Material provided Start Marker

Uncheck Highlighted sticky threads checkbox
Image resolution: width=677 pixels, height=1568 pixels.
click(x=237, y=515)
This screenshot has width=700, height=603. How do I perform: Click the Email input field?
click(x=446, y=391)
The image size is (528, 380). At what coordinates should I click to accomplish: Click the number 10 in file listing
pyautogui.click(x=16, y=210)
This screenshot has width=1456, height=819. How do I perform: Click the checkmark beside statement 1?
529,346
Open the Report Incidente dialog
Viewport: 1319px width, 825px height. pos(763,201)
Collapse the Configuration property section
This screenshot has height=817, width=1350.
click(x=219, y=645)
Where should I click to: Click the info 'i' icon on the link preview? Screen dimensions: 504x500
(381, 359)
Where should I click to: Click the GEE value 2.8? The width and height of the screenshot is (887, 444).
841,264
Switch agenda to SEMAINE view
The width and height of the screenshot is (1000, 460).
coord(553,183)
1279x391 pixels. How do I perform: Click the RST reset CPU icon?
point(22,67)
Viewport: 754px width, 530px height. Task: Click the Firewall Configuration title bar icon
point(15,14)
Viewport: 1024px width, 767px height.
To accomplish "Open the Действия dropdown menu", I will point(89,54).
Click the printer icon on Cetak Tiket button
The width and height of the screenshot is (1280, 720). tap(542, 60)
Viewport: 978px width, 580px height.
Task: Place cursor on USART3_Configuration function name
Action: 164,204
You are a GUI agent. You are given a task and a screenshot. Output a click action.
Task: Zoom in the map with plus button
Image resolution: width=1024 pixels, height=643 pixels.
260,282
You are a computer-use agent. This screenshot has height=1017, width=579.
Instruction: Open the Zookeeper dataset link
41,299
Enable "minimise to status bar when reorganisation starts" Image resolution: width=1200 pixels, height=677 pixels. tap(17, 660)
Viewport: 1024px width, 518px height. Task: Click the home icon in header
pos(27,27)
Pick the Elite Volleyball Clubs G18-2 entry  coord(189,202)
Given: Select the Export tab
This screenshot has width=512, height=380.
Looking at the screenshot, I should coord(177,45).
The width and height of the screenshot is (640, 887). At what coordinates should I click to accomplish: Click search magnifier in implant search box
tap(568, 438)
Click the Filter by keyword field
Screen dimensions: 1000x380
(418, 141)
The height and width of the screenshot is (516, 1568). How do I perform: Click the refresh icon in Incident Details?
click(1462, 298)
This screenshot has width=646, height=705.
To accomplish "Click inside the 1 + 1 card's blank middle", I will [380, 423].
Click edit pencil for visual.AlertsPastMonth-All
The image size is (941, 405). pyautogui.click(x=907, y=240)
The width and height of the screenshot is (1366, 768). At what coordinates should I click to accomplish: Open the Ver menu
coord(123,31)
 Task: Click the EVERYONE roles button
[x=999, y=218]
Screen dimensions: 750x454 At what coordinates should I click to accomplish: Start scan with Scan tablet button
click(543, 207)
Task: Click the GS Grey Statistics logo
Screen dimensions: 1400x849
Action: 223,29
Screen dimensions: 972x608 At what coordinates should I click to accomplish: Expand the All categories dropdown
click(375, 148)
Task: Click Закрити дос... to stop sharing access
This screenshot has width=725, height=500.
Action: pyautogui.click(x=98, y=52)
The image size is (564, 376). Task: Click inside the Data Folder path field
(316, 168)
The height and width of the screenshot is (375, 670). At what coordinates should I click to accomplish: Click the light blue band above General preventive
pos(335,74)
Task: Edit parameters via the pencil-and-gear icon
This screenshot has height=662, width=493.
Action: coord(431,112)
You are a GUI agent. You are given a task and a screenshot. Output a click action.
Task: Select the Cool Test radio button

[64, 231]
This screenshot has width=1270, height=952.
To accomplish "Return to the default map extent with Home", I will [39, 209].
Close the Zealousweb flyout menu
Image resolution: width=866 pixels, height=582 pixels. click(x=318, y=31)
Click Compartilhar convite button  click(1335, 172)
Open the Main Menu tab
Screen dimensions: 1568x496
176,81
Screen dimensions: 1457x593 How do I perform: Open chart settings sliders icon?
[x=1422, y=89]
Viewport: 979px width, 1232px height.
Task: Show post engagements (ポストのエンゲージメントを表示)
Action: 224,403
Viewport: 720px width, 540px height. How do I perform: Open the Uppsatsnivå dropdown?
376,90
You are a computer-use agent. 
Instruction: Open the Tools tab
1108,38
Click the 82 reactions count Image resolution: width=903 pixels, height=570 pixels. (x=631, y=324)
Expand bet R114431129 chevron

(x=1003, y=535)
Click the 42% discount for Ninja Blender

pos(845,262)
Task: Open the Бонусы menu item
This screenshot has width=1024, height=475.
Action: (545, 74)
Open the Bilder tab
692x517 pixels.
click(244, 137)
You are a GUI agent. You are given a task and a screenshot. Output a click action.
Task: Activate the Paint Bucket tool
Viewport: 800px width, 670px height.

Material provided End Marker

To do: Report how many lines of the records above contain the word "computer", and give only that number.

Reply: 2